Thursday, March 24, 2011

Exercises Makes Losing Weight How?

Daily and regular exercises tone up your muscles and improve your blood circulation. Doing exercises and eating less is the best way to lose weight permanently. Half an hour of strenuous exercises burns up 100 calories only. But doing exercises regularly will have a better effect and more fat can be burnt. Apart from exercise, if you want to lose weight quickly you have to take in less calories than your body needs. For this you have get rid of all the high calorie foods in your kitchen with healthier options like fresh fruits, fresh vegetables, nuts, whole wheat products etc.
Here are a few simple basic exercises that can be done at home :
General tone-up exercises :
  1. Stand on your toes in an open door way and raise both your hands upward and mark a point four inches above your finger-tips. Jump up to touch this point daily at-least 10 to 15 times daily.

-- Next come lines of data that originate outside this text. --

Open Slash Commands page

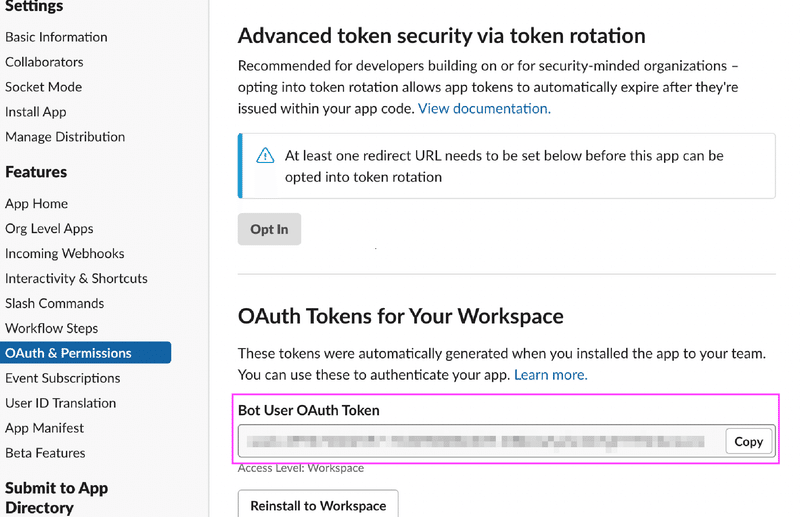tap(54, 303)
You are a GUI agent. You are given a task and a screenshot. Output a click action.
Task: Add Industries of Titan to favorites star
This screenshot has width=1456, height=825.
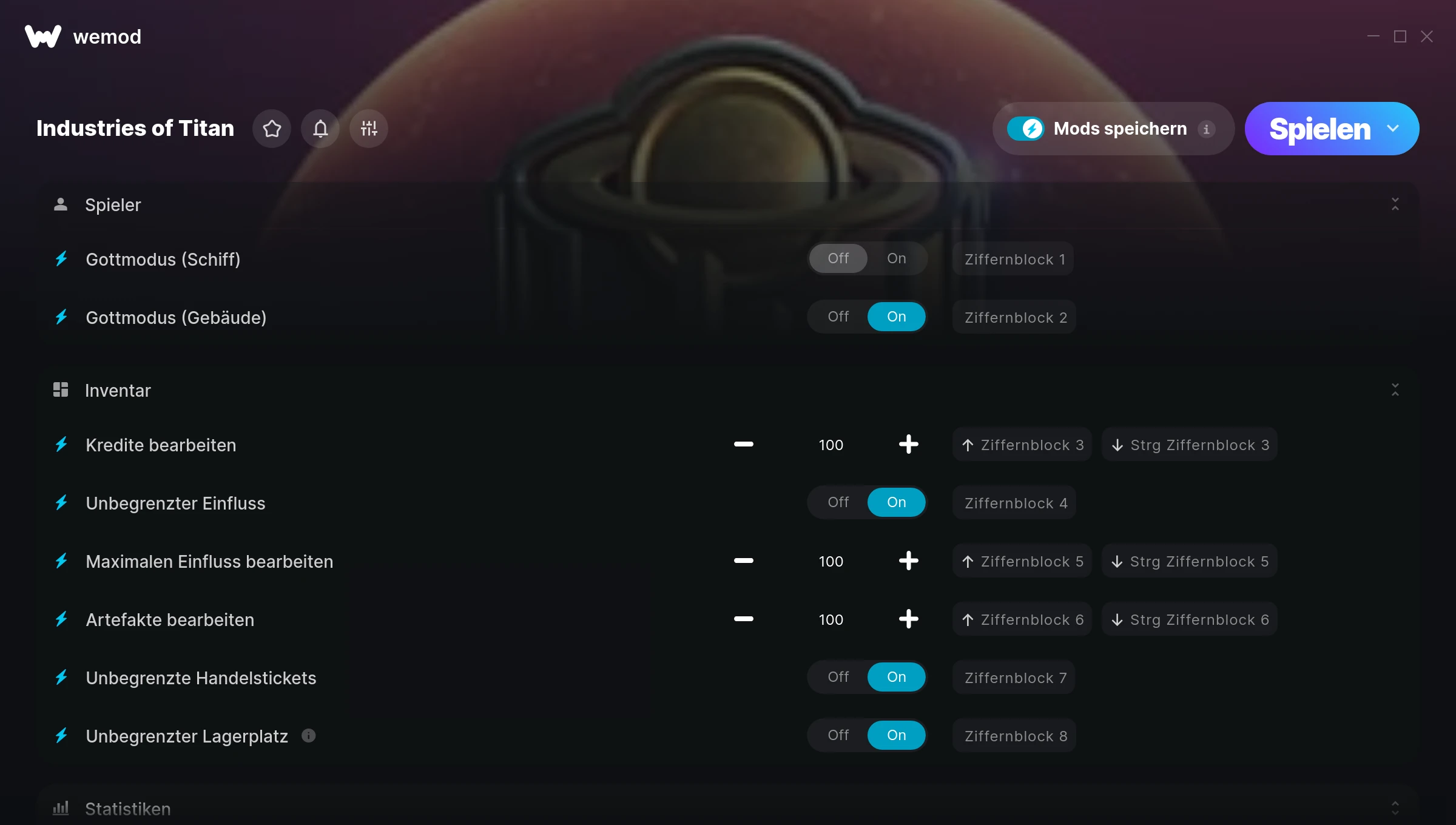coord(272,129)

  2. Lie face downwards across a chair, with thighs on the chair and hands resting on the floor. Now bend your arms to bring your face to the floor and come back to the position. Repeat 10 times daily.
  3. Stand in a doorway with feet together, your hands touching the door jamb at either side. Now bend at the knees and touch the floor with your fingers and come back to original position. Repeat 10 times.
All these exercises should be done continuously for 30 minutes every day and will surely help you lose at-least 600 calories per week.
Waist reducing exercise :
Stand with feet apart and start with arms down at the sides with palm downwards. Bend sideways to the right, at the same time stretch out your left arm sideways and up and over the side of the head. Return to standing position and repeat similar movements while bending sideways to the left.
You can try doing 20  times for each hands daily.
Stomach Reducing Exercise :
  1. Lie on the floor, flat on your back, arms by your sides with palm upwards, legs together and fully stretched. Raise the legs a few inches from the floor, and move the legs up and down past each other like the blades of a pair of scissors. Try doing at least 20 counts.
  2. Lie down on your stomach, while you face the ground. Raise your head and feet simultaneously, and let your arms remain at your sides. Hold this position ad long as possible and then relax. Start with 10 counts and increase little be little after a few days.
  3. Lie flat bend your knees, place your hands behind your head and see that feet and lower back are flat on the floor. Lift body upwards slightly and come down. Don’t bring your elbows close together when you lift your body off the floor. Try doing 10 crunches each time and 4 to 5 sets daily.